Cientistas e médicos especialistas não entendem quais as características e os fatores ambientais do vírus que controlam a persistência do vírus no ambiente, por exemplo, em aerossóis e gotículas, em superfícies como a pele e água, incluindo a água do mar.

Alexandria Boehm referiu: “Quando um novo vírus surge e representa um risco para a saúde humana, não temos uma forma para prever como é que ele se comportará no ambiente”.

Para as investigadoras, a falta de conhecimento deve-se a que historicamente os Institutos Nacionais de Saúde não financiam trabalhos sobre patógenos no meio ambiente, e o financiamento da National Science Foundation para este trabalho é limitado. Além disso, os coronavírus e a maioria dos vírus emergentes que chamaram a atenção do mundo, na última década, são vírus envoltos numa camada externa de moléculas lipídicas gordurosas que roubaram dos hospedeiros. As proteínas que envolvem os vírus podem ajudá-los a escapar ao sistema imunológico dos organismos que infetam.

“Tem havido muito mais trabalho sobre vírus não envelopados ou “despidos”, porque a maioria dos patógenos intestinais nos excrementos são vírus não envelopados – como os norovírus e rotavírus”, referiu Krista Wigginton.

As investigadoras abordaram as ameaças potenciais que vírus como o SARS-CoV-2 representam para as fontes de água, e referiram: “Normalmente, apenas nos preocupamos com os vírus na água se eles são excretados pelos seres humanos nas fezes e na urina”, mas “a maioria dos vírus em invólucro não é excretada nas fezes ou na urina e por isso geralmente não fazemos uma ligação que os vírus não envelopados e as fontes de água”.

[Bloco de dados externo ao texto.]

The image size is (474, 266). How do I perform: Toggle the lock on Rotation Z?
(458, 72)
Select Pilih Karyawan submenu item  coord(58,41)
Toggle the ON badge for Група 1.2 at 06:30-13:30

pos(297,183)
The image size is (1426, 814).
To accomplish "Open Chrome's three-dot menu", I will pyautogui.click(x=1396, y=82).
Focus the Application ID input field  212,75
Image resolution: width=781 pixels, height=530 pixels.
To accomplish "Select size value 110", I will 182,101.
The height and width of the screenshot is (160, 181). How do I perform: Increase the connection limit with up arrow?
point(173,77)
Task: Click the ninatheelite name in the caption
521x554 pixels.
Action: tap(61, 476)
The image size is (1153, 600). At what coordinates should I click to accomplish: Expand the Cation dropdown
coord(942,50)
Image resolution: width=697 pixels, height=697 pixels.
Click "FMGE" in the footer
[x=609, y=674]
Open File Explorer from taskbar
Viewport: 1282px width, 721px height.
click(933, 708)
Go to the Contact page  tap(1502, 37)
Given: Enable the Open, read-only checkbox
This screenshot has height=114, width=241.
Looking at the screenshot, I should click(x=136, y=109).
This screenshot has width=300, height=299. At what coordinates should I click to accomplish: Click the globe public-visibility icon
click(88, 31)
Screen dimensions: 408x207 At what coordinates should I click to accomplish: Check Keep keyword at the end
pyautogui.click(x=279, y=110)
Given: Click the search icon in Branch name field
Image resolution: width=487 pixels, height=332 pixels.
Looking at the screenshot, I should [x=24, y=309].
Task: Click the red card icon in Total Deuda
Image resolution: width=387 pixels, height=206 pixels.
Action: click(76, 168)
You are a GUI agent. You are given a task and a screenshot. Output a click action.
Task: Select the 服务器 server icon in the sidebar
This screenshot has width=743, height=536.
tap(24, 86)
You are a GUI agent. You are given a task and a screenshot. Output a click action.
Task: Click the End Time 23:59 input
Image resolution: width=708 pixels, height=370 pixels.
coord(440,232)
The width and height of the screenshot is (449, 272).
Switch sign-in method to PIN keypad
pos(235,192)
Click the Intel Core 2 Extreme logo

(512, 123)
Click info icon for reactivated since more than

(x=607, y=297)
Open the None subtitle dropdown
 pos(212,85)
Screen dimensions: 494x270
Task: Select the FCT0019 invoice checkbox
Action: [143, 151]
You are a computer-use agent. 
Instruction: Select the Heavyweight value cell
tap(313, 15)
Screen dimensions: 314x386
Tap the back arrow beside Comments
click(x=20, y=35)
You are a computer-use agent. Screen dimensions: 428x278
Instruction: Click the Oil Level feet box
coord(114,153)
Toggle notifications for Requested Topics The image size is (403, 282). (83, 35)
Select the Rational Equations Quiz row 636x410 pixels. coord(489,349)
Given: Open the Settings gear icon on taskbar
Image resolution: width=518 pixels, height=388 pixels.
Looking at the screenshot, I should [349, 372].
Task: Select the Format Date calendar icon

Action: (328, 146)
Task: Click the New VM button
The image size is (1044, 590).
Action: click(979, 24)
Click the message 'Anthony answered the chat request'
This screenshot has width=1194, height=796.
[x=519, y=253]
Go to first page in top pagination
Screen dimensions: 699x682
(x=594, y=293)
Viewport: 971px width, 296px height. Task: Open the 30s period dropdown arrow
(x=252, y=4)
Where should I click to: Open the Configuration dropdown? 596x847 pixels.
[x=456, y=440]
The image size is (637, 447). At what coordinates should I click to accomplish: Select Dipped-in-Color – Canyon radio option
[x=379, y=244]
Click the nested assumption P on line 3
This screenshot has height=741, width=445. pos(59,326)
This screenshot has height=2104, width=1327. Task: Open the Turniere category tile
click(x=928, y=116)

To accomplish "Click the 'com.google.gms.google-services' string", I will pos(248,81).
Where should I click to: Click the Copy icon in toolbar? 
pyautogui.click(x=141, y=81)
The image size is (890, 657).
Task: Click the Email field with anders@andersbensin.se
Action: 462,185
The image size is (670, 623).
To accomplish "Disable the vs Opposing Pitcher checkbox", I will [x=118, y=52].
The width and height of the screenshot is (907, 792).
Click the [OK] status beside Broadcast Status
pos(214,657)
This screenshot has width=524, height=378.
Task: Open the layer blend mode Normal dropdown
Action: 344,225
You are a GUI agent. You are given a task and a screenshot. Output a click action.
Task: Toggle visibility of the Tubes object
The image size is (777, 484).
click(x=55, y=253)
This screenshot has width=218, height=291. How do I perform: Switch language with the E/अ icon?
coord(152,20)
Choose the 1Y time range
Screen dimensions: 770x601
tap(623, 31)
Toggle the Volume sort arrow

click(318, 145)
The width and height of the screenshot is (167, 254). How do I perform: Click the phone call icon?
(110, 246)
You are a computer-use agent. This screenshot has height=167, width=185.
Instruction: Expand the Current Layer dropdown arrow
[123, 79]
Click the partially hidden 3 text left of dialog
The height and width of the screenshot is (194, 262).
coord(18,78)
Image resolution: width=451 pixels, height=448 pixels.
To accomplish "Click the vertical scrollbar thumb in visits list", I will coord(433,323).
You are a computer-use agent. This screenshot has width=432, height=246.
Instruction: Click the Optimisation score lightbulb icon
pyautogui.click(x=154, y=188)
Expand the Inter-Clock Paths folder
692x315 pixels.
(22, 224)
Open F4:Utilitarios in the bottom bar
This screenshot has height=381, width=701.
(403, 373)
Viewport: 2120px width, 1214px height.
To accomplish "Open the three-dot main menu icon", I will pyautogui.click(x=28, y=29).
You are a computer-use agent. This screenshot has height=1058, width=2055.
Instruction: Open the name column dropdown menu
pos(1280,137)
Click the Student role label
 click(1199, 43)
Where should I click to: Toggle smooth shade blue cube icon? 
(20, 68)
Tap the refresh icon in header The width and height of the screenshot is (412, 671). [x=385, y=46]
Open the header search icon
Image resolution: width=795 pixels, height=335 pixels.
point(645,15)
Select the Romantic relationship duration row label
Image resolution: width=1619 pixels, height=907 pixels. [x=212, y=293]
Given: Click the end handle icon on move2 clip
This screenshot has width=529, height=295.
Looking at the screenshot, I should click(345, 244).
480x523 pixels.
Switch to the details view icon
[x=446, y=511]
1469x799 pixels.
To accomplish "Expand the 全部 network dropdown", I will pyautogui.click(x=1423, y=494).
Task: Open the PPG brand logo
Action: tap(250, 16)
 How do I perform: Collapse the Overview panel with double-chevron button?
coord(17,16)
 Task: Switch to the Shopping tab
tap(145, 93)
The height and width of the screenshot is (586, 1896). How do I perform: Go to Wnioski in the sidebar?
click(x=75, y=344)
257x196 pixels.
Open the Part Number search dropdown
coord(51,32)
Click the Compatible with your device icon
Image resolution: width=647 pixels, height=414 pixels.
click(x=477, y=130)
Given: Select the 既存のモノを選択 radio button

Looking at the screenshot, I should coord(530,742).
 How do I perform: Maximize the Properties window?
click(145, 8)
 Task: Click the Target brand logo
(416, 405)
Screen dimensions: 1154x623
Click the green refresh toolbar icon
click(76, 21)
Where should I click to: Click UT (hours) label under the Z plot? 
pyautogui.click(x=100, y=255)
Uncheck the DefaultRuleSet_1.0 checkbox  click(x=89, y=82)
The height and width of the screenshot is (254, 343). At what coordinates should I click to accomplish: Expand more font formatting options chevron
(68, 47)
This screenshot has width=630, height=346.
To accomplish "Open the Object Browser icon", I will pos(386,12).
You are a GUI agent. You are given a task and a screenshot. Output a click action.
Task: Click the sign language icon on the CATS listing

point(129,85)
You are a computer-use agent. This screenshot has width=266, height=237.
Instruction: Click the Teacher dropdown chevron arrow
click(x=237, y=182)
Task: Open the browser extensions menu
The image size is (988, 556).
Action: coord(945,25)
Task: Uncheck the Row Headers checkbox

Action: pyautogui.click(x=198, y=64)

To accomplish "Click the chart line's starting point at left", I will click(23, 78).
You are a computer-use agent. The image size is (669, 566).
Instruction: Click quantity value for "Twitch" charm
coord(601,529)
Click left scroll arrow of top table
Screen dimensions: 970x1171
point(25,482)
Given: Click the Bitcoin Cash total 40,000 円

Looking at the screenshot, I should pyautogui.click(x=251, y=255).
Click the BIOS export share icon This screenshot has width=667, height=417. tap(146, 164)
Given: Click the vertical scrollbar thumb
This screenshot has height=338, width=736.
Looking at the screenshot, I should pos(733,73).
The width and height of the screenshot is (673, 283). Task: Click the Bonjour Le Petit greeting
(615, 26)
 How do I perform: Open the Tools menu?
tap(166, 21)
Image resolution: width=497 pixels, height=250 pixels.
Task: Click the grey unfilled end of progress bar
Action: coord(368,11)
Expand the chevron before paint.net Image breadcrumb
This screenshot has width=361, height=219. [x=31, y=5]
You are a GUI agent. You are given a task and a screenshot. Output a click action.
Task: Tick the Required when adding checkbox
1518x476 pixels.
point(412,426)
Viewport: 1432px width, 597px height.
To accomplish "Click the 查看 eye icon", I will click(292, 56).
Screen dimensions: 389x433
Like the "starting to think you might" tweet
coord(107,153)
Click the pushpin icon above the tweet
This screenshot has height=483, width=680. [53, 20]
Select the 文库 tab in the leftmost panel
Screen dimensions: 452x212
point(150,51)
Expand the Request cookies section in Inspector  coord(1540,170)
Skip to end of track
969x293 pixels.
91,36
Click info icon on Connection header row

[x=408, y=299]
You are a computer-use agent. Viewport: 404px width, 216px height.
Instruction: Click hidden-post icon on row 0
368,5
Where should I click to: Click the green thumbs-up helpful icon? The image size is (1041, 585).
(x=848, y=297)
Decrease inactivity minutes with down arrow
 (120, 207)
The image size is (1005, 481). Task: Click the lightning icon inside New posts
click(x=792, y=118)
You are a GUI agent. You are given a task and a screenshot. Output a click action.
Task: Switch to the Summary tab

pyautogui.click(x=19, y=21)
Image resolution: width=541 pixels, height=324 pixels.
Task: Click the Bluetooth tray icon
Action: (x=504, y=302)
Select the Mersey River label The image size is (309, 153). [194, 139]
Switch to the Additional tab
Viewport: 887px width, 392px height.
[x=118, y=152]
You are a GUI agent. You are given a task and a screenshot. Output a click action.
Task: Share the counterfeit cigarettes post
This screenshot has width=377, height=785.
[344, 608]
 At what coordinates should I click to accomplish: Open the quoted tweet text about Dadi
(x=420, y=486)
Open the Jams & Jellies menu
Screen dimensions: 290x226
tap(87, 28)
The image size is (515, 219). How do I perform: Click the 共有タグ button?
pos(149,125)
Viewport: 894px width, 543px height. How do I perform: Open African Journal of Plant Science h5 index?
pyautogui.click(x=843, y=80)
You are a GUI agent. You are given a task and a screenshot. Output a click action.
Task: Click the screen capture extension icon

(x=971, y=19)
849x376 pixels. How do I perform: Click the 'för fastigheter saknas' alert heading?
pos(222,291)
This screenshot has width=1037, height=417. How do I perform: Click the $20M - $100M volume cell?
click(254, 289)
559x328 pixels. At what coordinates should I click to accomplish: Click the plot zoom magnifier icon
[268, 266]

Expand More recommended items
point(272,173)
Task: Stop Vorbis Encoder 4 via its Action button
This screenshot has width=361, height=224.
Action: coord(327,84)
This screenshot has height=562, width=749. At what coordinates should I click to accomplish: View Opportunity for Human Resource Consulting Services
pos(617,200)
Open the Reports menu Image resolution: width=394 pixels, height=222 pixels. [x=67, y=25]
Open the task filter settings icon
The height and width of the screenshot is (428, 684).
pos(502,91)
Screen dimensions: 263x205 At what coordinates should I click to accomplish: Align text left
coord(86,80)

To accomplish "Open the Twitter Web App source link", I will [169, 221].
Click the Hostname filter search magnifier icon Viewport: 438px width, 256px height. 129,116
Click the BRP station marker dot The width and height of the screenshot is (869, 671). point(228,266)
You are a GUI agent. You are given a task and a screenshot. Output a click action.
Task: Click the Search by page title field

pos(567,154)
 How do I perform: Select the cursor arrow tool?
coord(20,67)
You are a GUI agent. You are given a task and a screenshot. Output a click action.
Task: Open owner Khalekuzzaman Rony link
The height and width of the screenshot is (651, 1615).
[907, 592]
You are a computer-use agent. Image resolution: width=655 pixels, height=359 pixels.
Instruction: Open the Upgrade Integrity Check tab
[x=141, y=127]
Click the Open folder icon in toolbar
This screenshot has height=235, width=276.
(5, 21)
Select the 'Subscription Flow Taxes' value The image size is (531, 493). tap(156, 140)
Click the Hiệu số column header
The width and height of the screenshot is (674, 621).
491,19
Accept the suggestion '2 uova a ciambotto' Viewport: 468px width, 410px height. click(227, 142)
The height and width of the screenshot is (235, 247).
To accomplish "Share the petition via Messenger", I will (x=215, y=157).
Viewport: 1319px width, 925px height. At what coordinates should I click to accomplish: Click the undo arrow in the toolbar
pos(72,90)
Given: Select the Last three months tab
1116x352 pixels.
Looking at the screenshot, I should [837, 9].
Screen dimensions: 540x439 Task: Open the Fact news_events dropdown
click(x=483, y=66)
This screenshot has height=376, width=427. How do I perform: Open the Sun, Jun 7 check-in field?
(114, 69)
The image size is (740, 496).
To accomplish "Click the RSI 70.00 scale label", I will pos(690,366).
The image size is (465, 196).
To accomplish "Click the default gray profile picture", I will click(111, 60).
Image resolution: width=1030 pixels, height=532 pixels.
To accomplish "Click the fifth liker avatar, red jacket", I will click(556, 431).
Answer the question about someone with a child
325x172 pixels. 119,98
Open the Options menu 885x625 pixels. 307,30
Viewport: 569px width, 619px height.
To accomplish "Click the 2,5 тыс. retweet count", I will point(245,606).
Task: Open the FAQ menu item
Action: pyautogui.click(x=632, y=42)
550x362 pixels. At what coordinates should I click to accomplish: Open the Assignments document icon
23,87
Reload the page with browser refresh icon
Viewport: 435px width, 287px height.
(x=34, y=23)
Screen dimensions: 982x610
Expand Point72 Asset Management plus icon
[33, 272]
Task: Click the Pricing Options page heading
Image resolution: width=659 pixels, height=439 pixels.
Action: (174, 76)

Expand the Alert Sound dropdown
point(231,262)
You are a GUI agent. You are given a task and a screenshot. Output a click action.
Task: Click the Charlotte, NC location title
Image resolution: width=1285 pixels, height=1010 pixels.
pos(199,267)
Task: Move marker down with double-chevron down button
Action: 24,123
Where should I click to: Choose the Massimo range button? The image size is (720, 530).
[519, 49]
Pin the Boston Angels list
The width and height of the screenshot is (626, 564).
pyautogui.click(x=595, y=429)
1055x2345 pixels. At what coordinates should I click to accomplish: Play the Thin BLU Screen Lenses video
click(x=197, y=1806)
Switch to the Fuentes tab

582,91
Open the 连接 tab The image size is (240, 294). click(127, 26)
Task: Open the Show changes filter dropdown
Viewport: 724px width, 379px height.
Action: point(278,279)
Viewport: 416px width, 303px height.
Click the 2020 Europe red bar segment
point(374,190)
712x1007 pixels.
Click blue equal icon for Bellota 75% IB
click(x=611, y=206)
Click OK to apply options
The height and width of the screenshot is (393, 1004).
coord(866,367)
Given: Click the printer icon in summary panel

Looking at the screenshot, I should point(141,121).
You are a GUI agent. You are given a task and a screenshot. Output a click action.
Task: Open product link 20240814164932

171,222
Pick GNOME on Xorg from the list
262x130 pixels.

“Há evidências crescentes de que os vírus SARS-CoV-2, ou pelo menos os seus genomas, são excretados nas fezes. Se vírus infeciosos são excretados, a exposição fecal pode ser uma via de transmissão”, referiu Alexandria Boehm, e acrescentou: “É improvável que essa seja uma importante via de transmissão, mas uma pessoa pode ser exposta interagindo com água contaminada com matéria fecal não tratada”.

Os sistemas de tratamento de água potável têm inúmeras barreiras de tratamento para remover os vírus mais prevalentes e os mais difíceis de remover, de acordo com os engenheiros. Investigações sobre vírus semelhantes ao vírus SARS-CoV-2 sugerem que eles são suscetíveis a esses tratamentos. “Em termos de concentração e persistência dos vírus, esse não é o pior cenário”, referiu Krista Wigginton.

As cientistas indicam no artigo que tendemos a estudar vírus muito intensamente quando há um surto, mas os resultados de um vírus não são fáceis de extrapolar para outros vírus que surgem anos depois. Krista Wigginton referiu: “Se adotássemos uma abordagem mais ampla para estudar muitos tipos de vírus, poderíamos entender melhor as características que direcionam seu destino ambiental”.

As duas cientistas pedem a especialistas de várias áreas de conhecimento, incluindo medicina e engenharia, para trabalharem juntos para mais rapidamente chegarem a descobertas e formular estratégias que não são possíveis alcançar num trabalho não multidisciplinar.